Task description:
The expected answer comprises all lines from the entries that contain the string "dimensions".

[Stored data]

== Segment start ==

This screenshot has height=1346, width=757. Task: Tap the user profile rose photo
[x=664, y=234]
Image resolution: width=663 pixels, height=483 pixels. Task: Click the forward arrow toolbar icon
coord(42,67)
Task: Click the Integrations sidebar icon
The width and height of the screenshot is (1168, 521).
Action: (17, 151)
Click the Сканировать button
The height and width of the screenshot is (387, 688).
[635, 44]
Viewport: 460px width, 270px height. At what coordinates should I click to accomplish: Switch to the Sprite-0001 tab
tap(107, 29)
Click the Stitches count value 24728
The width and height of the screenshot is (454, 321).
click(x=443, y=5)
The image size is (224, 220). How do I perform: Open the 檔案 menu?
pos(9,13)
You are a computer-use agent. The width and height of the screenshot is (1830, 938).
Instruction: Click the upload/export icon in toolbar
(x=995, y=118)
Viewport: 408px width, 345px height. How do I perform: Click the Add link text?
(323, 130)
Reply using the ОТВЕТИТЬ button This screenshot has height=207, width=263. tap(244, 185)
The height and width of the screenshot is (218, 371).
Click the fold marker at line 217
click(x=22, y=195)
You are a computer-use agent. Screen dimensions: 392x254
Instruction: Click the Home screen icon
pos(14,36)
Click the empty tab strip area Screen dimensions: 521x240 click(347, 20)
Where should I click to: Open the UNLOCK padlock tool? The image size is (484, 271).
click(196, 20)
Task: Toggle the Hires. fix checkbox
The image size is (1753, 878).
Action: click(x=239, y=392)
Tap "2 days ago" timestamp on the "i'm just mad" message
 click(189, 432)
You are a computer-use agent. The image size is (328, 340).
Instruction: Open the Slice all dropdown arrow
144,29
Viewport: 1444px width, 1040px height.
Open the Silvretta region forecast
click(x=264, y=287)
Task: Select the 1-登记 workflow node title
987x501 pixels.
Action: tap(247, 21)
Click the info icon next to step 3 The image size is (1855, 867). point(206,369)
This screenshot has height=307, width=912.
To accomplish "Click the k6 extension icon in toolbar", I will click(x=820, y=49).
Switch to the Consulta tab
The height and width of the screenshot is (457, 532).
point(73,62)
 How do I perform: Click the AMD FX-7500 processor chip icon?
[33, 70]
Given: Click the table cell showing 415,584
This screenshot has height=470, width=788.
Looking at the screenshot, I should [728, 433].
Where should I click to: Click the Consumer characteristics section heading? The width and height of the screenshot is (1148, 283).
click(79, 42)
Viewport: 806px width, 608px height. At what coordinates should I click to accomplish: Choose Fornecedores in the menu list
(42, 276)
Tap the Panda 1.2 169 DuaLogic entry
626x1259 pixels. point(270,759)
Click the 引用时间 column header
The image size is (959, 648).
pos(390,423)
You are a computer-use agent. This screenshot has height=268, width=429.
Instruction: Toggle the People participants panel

== Segment end ==

Result of this task:
You are a computer-use agent. Screen dimensions: 392x254
Click the empty tab strip area Screen dimensions: 521x240 click(347, 20)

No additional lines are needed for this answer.